Materials provided —
--- START ---

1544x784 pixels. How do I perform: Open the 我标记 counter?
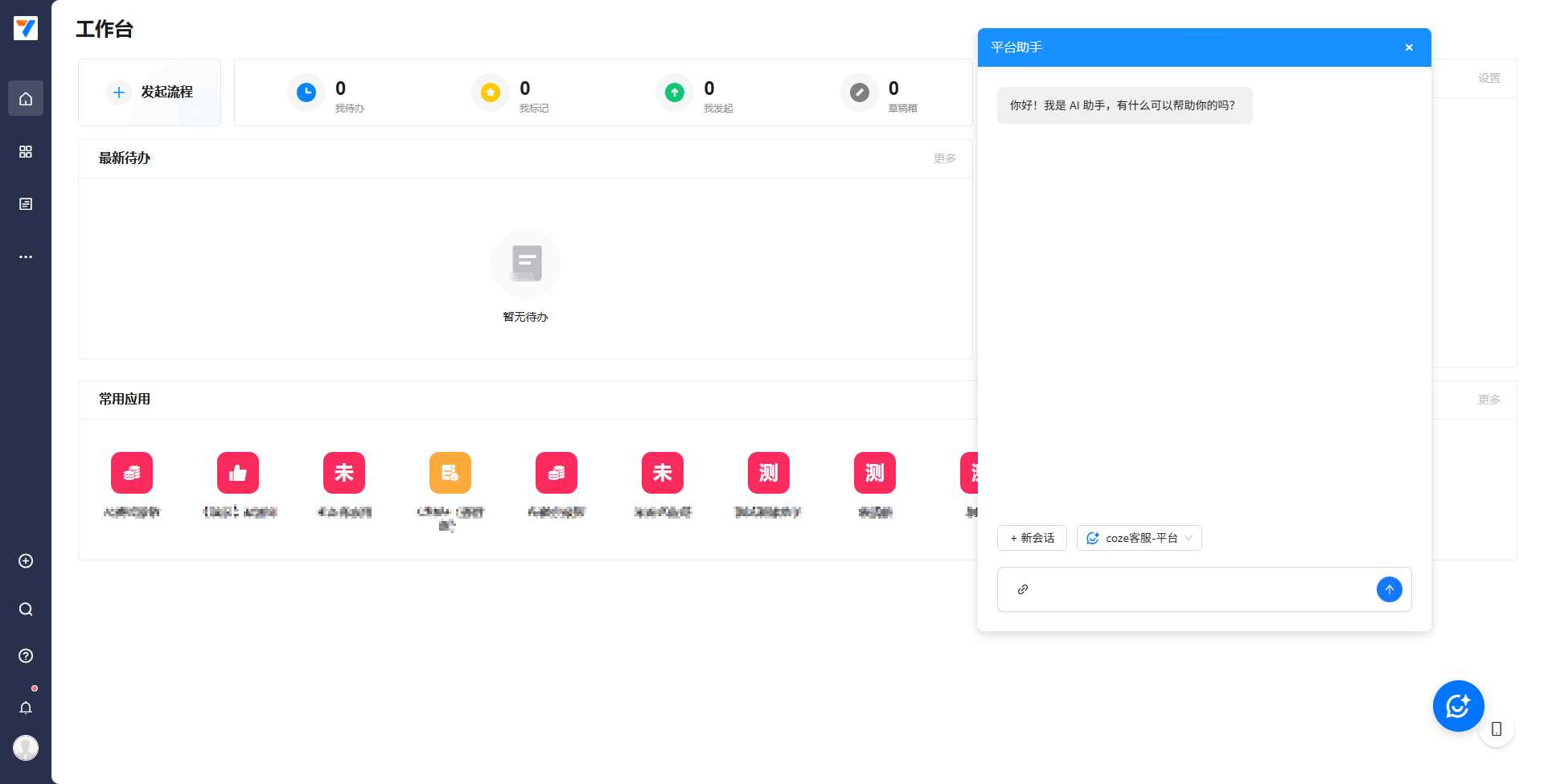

--- END ---
--- START ---

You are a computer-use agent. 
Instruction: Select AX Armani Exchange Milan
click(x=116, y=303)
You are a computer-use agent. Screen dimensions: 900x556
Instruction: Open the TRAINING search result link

--- END ---
--- START ---

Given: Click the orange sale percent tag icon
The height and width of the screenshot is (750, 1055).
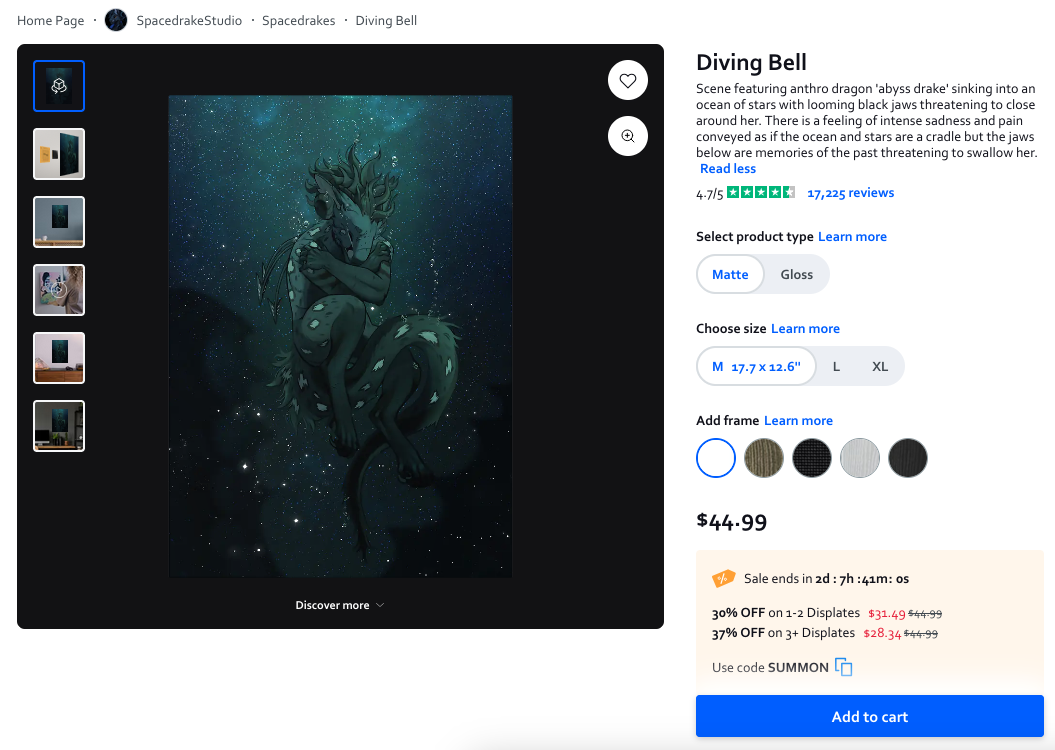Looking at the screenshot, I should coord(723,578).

--- END ---

What you should do —
Once you find the string "computer" in a line of the records, copy that line.

Response box —
You are a computer-use agent. 
You are a computer-use agent. Screen dimensions: 900x556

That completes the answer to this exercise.